Paşinyan'ın destekçileri ile Savunma Bakanlığı binasının bulunduğu Cumhuriyet Meydanı'nda Su-30 savaş uçağı uçuş gerçekleştirdi. Ermenistan Genelkurmayı istifa çağrısı sonrasında da "Pozisyonumuzu teyit ediyoruz" diyerek darbe girişiminin arkasında durduğunu ikrar etti. Ermenistan'ın eski Cumhurbaşkanı Robert Koçaryan da darbeye açık destek verdi. Koçaryan, "Bu kader ânında, halkı Ermenistan Silahlı Kuvvetleri ile ordunun yanında olmasına çağırıyorum" dedi.
RUSYA VE ABD İZLİYOR
Bildiğimiz kadarıyla Ermenistan tarihinde bu çaplı bir darbe girişimi yaşanmadı. Zaten ülkenin Sovyetler Birliği'nin dağılmasından sonra 23 Ağustos 1991'de kurulduğu düşünülürse bu kadar çiçeği burnunda bir devlet olarak darbe yaşamamış olması şaşırtıcı değil.
Ermenistan'ın 'eski devleti' Rusya, darbe girişiminden ötürü paradoksal bir durumla karşı karşıya kaldı. Kontrolündeki bir orduyu Paşinyan için kaybetmek istemez Moskova.
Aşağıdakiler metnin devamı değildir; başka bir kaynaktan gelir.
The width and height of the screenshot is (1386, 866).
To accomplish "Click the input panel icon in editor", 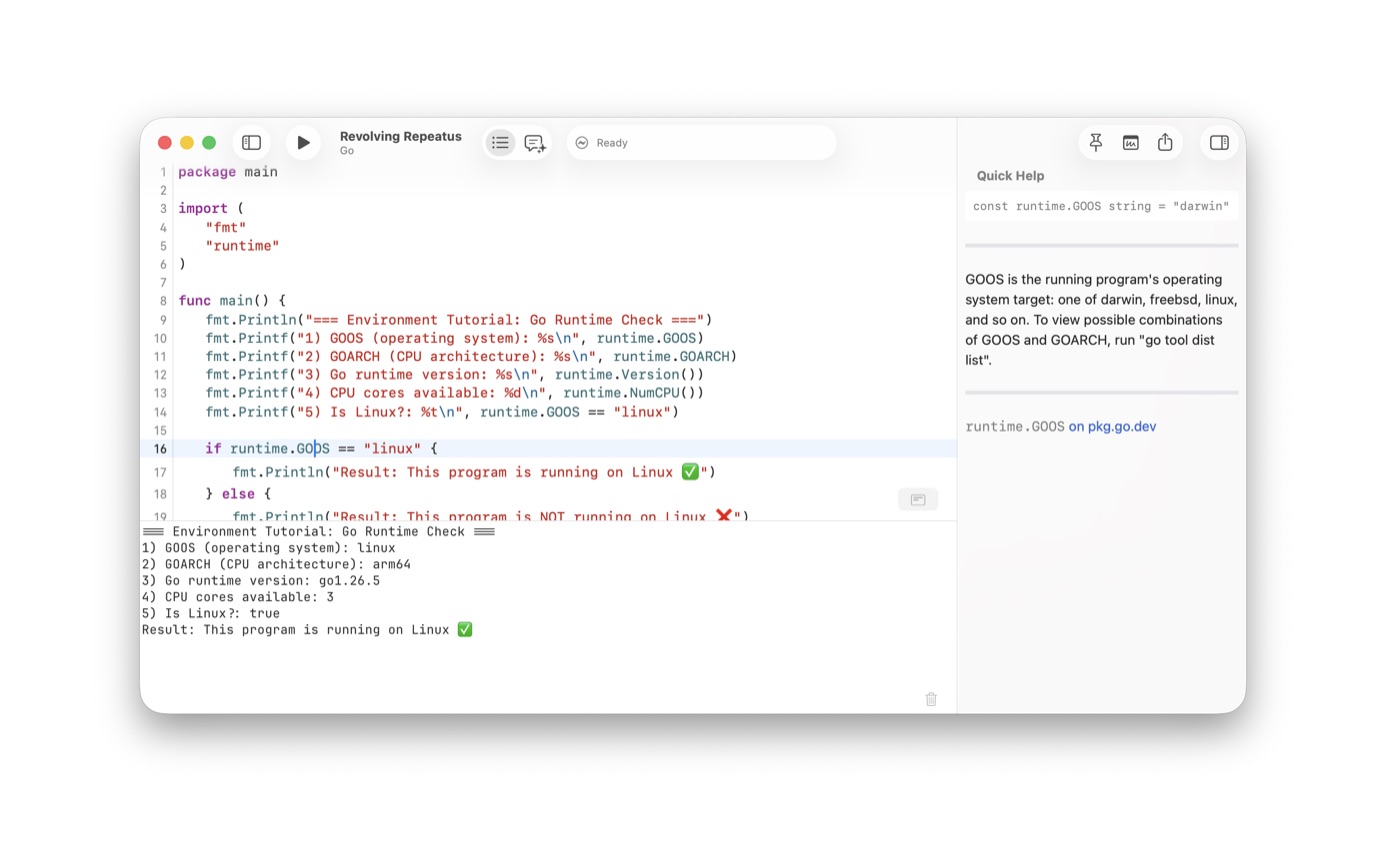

Nitekim "İçişlerine müdahale etmeyiz" açıklamasıyla 'Devirebiliyorsanız devirin' demeye getirmiş de oldular. Nihayetinde Paşinyan'ı haklı biçimde bir Batı projesi olarak görüyorlar. ABD'nin paradoksunu ise, Karabağ'da yenilmiş bir başbakanın başarısızlığı nedeniyle Ermenistan'ı yine Rusya'ya kaptırma riski olarak özetleyebiliriz.
Bir de Paşinyan'ın kendi paradoksu var: Türkiye karşıtlığıyla oy tahkim edip iktidara gelmiş olan Paşinyan, şimdi darbeye direnebilmek için Türkiye modelini uygulamaya çalışıyor.
Bu tür süreçlerde darbeci güç kısa sürede sonuç alamazsa darbenin hedefinde olan güç kazanır. Yani Paşinyan, biraz da Rusya ve ABD'nin örtülü bilek güreşi gibi görünen bu mücadelede koltuğundan uzaklaştırılmayı geciktirdikçe iktidarını muhafaza edebilir. Bunu da günler, hatta belki saatler içinde anlarız.